While Asuncion’s abilities were clear throughout both halves of the concert, there were some marked differences between them. It may be that Asuncion believes Ballades and Scherzos require different interpretive approaches, or perhaps he required time to adjust to the room or to the instrument.

In any case, the first half of the program, containing the four Ballades, saw him taking liberties with what Chopin wrote: altering note values, suppressing dynamic contrasts and rushing some passages while dwelling overlong on others. All this reduced the listener’s pleasure in the many passages performed by Asuncion with beauty and insight.

After an interval of scarcely two minutes, he returned to deliver performances of Chopin’s four Scherzos that were free of the previous shortcomings. All the bright colors, dramatic shifts of emotion and dazzling technical innovations that Chopin packed into his four groundbreaking works were arrayed to see and enjoy, culminating in a performance of the Fourth Scherzo that could stand comparison with the greatest on record.

On Sunday afternoon, Asuncion again displayed his deep sympathy with the Romantic spirit when he opened the program with two arrangements of Bach’s music by pianists representing the final flowering of romantic pianism: Ferrucio Busoni and Egon Petri.

He performed Busoni’s arrangement of the Chaconne from Bach’s Second Partita for Solo Violin and Petri’s arrangement of Bach’s setting of the chorale “Sheep May Safely Graze.” Rather than attempting to make the piano sound like a harpsichord, Asuncion successfully called on its capacity to mimic a symphony orchestra. The result was to realize all of the grandeur, pathos and lyricism that the arrangers heard in Bach’s original creations.

The musical arc of these two concerts went into its steepest ascent, however, when Asuncion was joined by Bailey. This resulted not only from the addition of Bailey’s celebrated qualities, but also from what soon emerged as a symbiosis between the two players. It transmuted Debussy’s late Sonata for Cello and Piano, which often impresses as merely quirky and rather bloodless, into a masterpiece of subtlety in musical dialogue.

It raised the stature of Samuel Taylor-Coleridge’s little-known but charming Variations in B minor. The fact that Brahms’ First Cello Sonata Op. 8 in E minor is an acknowledged masterpiece does not keep it from seeming rather strenuous and academic even in the hands of world-class performers. As performed by Bailey and Asuncion, it was shot through with light and color, simply radiating the composer’s passionate nature.

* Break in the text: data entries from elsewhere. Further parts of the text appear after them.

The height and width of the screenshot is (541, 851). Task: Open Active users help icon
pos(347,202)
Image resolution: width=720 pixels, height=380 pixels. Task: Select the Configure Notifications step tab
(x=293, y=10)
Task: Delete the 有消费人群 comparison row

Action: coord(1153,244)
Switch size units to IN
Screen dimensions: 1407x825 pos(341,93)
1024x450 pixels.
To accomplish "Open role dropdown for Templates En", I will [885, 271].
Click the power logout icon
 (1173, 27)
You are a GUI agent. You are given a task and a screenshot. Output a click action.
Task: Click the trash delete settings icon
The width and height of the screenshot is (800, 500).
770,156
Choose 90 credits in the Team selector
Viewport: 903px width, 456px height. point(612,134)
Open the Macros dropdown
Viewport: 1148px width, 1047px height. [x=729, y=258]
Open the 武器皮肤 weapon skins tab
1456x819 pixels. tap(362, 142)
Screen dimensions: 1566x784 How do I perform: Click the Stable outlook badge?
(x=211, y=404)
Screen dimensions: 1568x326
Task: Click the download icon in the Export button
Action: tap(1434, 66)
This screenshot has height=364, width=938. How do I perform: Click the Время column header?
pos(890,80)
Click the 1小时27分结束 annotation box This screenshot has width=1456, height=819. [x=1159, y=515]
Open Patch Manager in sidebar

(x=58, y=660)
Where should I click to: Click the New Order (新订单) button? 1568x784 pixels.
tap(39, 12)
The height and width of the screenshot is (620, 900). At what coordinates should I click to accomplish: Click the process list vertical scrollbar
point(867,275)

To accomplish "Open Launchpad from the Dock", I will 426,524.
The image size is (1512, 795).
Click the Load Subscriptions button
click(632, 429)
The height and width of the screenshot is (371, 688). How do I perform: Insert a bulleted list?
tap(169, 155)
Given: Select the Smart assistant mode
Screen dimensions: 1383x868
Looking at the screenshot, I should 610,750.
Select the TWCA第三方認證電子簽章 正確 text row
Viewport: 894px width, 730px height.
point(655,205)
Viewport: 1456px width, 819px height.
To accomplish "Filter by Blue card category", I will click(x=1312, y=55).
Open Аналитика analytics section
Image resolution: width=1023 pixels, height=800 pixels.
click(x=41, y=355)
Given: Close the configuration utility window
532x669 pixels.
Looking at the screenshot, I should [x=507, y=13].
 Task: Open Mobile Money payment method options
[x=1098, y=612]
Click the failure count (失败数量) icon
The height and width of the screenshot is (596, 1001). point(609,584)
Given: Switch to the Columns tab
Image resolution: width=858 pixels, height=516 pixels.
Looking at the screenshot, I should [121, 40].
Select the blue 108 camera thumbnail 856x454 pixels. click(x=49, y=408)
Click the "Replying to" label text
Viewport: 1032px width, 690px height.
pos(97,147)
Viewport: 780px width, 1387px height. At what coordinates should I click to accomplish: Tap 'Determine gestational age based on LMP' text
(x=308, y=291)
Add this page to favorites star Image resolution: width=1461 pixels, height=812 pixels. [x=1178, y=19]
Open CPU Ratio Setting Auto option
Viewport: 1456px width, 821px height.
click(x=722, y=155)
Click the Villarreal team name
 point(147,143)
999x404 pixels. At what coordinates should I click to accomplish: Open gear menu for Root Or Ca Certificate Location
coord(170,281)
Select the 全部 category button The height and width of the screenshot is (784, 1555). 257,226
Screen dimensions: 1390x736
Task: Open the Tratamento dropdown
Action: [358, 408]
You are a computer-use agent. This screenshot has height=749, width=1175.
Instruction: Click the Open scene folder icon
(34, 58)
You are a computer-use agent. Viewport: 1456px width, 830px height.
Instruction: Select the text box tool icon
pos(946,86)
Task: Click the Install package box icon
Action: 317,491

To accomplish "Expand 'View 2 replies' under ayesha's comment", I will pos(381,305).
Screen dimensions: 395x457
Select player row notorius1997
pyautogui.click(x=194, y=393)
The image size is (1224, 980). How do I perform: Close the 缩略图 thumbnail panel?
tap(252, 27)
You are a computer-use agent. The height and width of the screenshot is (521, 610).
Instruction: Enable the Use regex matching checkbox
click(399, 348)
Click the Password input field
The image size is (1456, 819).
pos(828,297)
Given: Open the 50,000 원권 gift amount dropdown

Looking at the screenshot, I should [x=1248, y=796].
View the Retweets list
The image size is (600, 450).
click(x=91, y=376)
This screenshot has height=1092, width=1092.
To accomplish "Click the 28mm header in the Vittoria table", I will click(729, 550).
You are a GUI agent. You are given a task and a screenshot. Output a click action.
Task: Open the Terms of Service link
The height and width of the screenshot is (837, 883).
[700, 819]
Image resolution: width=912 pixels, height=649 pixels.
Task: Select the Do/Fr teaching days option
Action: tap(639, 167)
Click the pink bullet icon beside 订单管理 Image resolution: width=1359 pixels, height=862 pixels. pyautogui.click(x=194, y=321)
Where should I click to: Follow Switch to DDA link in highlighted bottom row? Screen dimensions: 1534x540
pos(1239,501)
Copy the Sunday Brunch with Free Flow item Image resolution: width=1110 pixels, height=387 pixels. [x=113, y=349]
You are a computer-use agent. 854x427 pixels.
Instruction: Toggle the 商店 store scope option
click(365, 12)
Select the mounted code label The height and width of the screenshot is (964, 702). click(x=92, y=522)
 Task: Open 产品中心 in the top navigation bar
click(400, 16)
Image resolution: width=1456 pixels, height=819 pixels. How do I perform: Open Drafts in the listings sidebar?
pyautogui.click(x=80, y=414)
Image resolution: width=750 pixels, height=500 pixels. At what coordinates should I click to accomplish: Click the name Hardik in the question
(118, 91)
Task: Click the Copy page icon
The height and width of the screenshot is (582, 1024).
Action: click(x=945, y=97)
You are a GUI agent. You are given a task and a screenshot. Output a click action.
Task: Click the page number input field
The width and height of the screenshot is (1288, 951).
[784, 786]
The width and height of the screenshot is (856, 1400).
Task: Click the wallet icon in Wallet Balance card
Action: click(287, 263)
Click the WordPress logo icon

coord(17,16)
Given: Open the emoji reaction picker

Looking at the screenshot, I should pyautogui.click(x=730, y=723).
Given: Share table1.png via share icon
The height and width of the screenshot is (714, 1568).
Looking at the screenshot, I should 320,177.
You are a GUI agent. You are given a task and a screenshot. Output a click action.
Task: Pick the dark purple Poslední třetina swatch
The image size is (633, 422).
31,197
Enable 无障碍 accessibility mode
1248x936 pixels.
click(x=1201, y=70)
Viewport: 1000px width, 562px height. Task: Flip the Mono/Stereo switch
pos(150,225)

As high as the musical arc rose during this program, it did not reach its highest point until Bailey and Asuncion returned to the stage to play as an encore the slow movement of Sergei Rachmaninoff’s Sonata for Cello and Piano in G minor Op. 19. It was at a performance by Asuncion with Harrell that included that work – Harrell’s last public performance – that Bailey first heard the pianist.

They spoke at Barrister of how much Harrell, and consequently the Rachmaninoff Sonata, meant to them. Then they sat down to play. What was heard was artistry at a level that few are ever privileged to experience. It was as though both men were animated by a single mind, one that had fully plumbed the depth of what the composer thought and felt. If and when they perform together again, do everything in your power to be in the audience.